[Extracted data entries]
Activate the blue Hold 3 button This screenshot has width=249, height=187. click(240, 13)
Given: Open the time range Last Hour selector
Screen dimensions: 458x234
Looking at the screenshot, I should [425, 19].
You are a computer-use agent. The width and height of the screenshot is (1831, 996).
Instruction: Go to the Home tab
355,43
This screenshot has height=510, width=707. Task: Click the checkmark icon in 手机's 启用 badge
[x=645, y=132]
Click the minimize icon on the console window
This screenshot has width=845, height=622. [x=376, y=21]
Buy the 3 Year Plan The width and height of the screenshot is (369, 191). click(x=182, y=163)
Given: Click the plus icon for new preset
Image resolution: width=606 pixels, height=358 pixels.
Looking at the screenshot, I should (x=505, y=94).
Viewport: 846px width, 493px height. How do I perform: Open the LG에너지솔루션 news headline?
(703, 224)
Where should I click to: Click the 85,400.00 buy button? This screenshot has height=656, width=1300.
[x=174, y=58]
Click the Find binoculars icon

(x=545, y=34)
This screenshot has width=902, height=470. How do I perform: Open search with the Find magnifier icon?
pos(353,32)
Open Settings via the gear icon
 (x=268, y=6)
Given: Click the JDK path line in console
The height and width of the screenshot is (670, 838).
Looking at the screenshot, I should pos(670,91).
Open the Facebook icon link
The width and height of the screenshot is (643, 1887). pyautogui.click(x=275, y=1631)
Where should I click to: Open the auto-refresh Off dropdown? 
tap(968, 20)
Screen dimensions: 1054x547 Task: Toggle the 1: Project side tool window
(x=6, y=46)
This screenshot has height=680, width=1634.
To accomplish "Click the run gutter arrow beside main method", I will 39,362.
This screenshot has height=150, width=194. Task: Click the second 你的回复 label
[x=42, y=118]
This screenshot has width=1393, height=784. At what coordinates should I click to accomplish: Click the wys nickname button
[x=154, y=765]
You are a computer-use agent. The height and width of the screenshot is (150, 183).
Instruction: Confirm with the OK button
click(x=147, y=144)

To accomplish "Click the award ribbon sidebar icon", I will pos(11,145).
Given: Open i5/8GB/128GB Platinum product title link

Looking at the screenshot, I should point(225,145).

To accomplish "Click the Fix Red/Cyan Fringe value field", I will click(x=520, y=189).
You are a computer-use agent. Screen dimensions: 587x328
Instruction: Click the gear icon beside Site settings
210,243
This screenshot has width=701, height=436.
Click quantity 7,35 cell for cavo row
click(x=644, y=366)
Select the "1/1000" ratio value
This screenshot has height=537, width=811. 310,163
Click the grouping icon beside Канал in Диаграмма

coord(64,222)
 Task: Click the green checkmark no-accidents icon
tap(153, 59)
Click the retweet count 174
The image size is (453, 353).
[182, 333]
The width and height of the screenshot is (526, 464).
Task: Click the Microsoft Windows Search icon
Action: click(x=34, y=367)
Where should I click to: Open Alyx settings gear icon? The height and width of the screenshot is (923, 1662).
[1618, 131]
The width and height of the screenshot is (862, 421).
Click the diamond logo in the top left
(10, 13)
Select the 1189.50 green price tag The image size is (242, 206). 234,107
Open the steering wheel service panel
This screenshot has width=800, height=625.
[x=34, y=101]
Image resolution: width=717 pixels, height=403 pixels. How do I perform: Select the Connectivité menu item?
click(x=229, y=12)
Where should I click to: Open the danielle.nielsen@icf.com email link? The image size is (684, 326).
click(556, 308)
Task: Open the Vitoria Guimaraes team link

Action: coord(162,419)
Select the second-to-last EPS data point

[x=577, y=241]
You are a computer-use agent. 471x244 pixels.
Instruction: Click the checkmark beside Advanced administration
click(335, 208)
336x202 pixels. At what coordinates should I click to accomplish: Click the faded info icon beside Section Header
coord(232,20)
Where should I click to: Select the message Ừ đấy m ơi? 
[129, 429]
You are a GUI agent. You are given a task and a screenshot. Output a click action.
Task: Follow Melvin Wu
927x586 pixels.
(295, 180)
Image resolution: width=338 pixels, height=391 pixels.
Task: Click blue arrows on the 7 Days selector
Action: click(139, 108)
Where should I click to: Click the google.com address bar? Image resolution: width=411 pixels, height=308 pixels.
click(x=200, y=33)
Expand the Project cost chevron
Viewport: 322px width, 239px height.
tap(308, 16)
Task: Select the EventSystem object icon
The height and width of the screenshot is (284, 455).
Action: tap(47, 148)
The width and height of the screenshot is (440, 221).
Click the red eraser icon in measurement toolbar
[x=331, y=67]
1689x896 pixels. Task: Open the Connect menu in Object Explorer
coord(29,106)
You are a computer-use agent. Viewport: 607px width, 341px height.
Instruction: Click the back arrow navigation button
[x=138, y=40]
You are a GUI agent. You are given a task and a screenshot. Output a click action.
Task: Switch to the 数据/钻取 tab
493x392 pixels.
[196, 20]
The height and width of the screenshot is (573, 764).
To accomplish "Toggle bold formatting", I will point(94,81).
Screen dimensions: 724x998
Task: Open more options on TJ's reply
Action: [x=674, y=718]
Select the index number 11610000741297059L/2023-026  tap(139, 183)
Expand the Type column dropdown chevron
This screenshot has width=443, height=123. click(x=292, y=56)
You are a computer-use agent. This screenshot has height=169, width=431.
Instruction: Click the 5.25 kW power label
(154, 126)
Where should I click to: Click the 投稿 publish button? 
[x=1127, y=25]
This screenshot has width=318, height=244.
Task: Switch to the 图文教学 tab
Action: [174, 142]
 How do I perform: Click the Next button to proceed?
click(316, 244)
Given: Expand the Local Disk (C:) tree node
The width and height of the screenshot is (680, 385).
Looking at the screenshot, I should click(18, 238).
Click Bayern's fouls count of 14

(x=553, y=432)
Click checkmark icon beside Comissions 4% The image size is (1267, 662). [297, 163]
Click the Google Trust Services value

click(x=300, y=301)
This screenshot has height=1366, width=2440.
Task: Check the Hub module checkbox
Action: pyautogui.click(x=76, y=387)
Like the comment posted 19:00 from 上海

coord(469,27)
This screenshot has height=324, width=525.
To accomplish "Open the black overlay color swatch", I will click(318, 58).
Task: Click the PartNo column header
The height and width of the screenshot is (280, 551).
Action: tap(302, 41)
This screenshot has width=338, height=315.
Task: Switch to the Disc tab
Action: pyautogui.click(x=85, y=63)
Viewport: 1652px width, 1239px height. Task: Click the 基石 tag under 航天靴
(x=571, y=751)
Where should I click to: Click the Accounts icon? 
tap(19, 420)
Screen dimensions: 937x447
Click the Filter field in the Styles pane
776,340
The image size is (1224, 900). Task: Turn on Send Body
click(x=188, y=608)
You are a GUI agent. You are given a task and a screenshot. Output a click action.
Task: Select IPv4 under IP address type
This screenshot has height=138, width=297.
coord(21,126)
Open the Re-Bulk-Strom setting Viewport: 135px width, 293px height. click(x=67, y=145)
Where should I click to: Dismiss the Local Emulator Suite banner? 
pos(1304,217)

Objective:
Update the listing by replacing "binoculars" with "spyglass" and leaving everything else unchanged.

Output:
Activate the blue Hold 3 button This screenshot has width=249, height=187. click(240, 13)
Given: Open the time range Last Hour selector
Screen dimensions: 458x234
Looking at the screenshot, I should [425, 19].
You are a computer-use agent. The width and height of the screenshot is (1831, 996).
Instruction: Go to the Home tab
355,43
This screenshot has height=510, width=707. Task: Click the checkmark icon in 手机's 启用 badge
[x=645, y=132]
Click the minimize icon on the console window
This screenshot has width=845, height=622. [x=376, y=21]
Buy the 3 Year Plan The width and height of the screenshot is (369, 191). click(x=182, y=163)
Given: Click the plus icon for new preset
Image resolution: width=606 pixels, height=358 pixels.
Looking at the screenshot, I should (x=505, y=94).
Viewport: 846px width, 493px height. How do I perform: Open the LG에너지솔루션 news headline?
(703, 224)
Where should I click to: Click the 85,400.00 buy button? This screenshot has height=656, width=1300.
[x=174, y=58]
Click the Find spyglass icon

(x=545, y=34)
This screenshot has width=902, height=470. How do I perform: Open search with the Find magnifier icon?
pos(353,32)
Open Settings via the gear icon
 (x=268, y=6)
Given: Click the JDK path line in console
The height and width of the screenshot is (670, 838).
Looking at the screenshot, I should pos(670,91).
Open the Facebook icon link
The width and height of the screenshot is (643, 1887). pyautogui.click(x=275, y=1631)
Where should I click to: Open the auto-refresh Off dropdown? 
tap(968, 20)
Screen dimensions: 1054x547 Task: Toggle the 1: Project side tool window
(x=6, y=46)
This screenshot has height=680, width=1634.
To accomplish "Click the run gutter arrow beside main method", I will 39,362.
This screenshot has height=150, width=194. Task: Click the second 你的回复 label
[x=42, y=118]
This screenshot has width=1393, height=784. At what coordinates should I click to accomplish: Click the wys nickname button
[x=154, y=765]
You are a computer-use agent. The height and width of the screenshot is (150, 183).
Instruction: Confirm with the OK button
click(x=147, y=144)

To accomplish "Click the award ribbon sidebar icon", I will pos(11,145).
Given: Open i5/8GB/128GB Platinum product title link

Looking at the screenshot, I should point(225,145).

To accomplish "Click the Fix Red/Cyan Fringe value field", I will click(x=520, y=189).
You are a computer-use agent. Screen dimensions: 587x328
Instruction: Click the gear icon beside Site settings
210,243
This screenshot has width=701, height=436.
Click quantity 7,35 cell for cavo row
click(x=644, y=366)
Select the "1/1000" ratio value
This screenshot has height=537, width=811. 310,163
Click the grouping icon beside Канал in Диаграмма

coord(64,222)
 Task: Click the green checkmark no-accidents icon
tap(153, 59)
Click the retweet count 174
The image size is (453, 353).
[182, 333]
The width and height of the screenshot is (526, 464).
Task: Click the Microsoft Windows Search icon
Action: click(x=34, y=367)
Where should I click to: Open Alyx settings gear icon? The height and width of the screenshot is (923, 1662).
[1618, 131]
The width and height of the screenshot is (862, 421).
Click the diamond logo in the top left
(10, 13)
Select the 1189.50 green price tag The image size is (242, 206). 234,107
Open the steering wheel service panel
This screenshot has width=800, height=625.
[x=34, y=101]
Image resolution: width=717 pixels, height=403 pixels. How do I perform: Select the Connectivité menu item?
click(x=229, y=12)
Where should I click to: Open the danielle.nielsen@icf.com email link? The image size is (684, 326).
click(556, 308)
Task: Open the Vitoria Guimaraes team link

Action: coord(162,419)
Select the second-to-last EPS data point

[x=577, y=241]
You are a computer-use agent. 471x244 pixels.
Instruction: Click the checkmark beside Advanced administration
click(335, 208)
336x202 pixels. At what coordinates should I click to accomplish: Click the faded info icon beside Section Header
coord(232,20)
Where should I click to: Select the message Ừ đấy m ơi? 
[129, 429]
You are a GUI agent. You are given a task and a screenshot. Output a click action.
Task: Follow Melvin Wu
927x586 pixels.
(295, 180)
Image resolution: width=338 pixels, height=391 pixels.
Task: Click blue arrows on the 7 Days selector
Action: click(139, 108)
Where should I click to: Click the google.com address bar? Image resolution: width=411 pixels, height=308 pixels.
click(x=200, y=33)
Expand the Project cost chevron
Viewport: 322px width, 239px height.
tap(308, 16)
Task: Select the EventSystem object icon
The height and width of the screenshot is (284, 455).
Action: tap(47, 148)
The width and height of the screenshot is (440, 221).
Click the red eraser icon in measurement toolbar
[x=331, y=67]
1689x896 pixels. Task: Open the Connect menu in Object Explorer
coord(29,106)
You are a computer-use agent. Viewport: 607px width, 341px height.
Instruction: Click the back arrow navigation button
[x=138, y=40]
You are a GUI agent. You are given a task and a screenshot. Output a click action.
Task: Switch to the 数据/钻取 tab
493x392 pixels.
[196, 20]
The height and width of the screenshot is (573, 764).
To accomplish "Toggle bold formatting", I will point(94,81).
Screen dimensions: 724x998
Task: Open more options on TJ's reply
Action: [x=674, y=718]
Select the index number 11610000741297059L/2023-026  tap(139, 183)
Expand the Type column dropdown chevron
This screenshot has width=443, height=123. click(x=292, y=56)
You are a computer-use agent. This screenshot has height=169, width=431.
Instruction: Click the 5.25 kW power label
(154, 126)
Where should I click to: Click the 投稿 publish button? 
[x=1127, y=25]
This screenshot has width=318, height=244.
Task: Switch to the 图文教学 tab
Action: [174, 142]
 How do I perform: Click the Next button to proceed?
click(316, 244)
Given: Expand the Local Disk (C:) tree node
The width and height of the screenshot is (680, 385).
Looking at the screenshot, I should click(18, 238).
Click Bayern's fouls count of 14

(x=553, y=432)
Click checkmark icon beside Comissions 4% The image size is (1267, 662). [297, 163]
Click the Google Trust Services value

click(x=300, y=301)
This screenshot has height=1366, width=2440.
Task: Check the Hub module checkbox
Action: pyautogui.click(x=76, y=387)
Like the comment posted 19:00 from 上海

coord(469,27)
This screenshot has height=324, width=525.
To accomplish "Open the black overlay color swatch", I will click(318, 58).
Task: Click the PartNo column header
The height and width of the screenshot is (280, 551).
Action: tap(302, 41)
This screenshot has width=338, height=315.
Task: Switch to the Disc tab
Action: pyautogui.click(x=85, y=63)
Viewport: 1652px width, 1239px height. Task: Click the 基石 tag under 航天靴
(x=571, y=751)
Where should I click to: Click the Accounts icon? 
tap(19, 420)
Screen dimensions: 937x447
Click the Filter field in the Styles pane
776,340
The image size is (1224, 900). Task: Turn on Send Body
click(x=188, y=608)
You are a GUI agent. You are given a task and a screenshot. Output a click action.
Task: Select IPv4 under IP address type
This screenshot has height=138, width=297.
coord(21,126)
Open the Re-Bulk-Strom setting Viewport: 135px width, 293px height. click(x=67, y=145)
Where should I click to: Dismiss the Local Emulator Suite banner? 
pos(1304,217)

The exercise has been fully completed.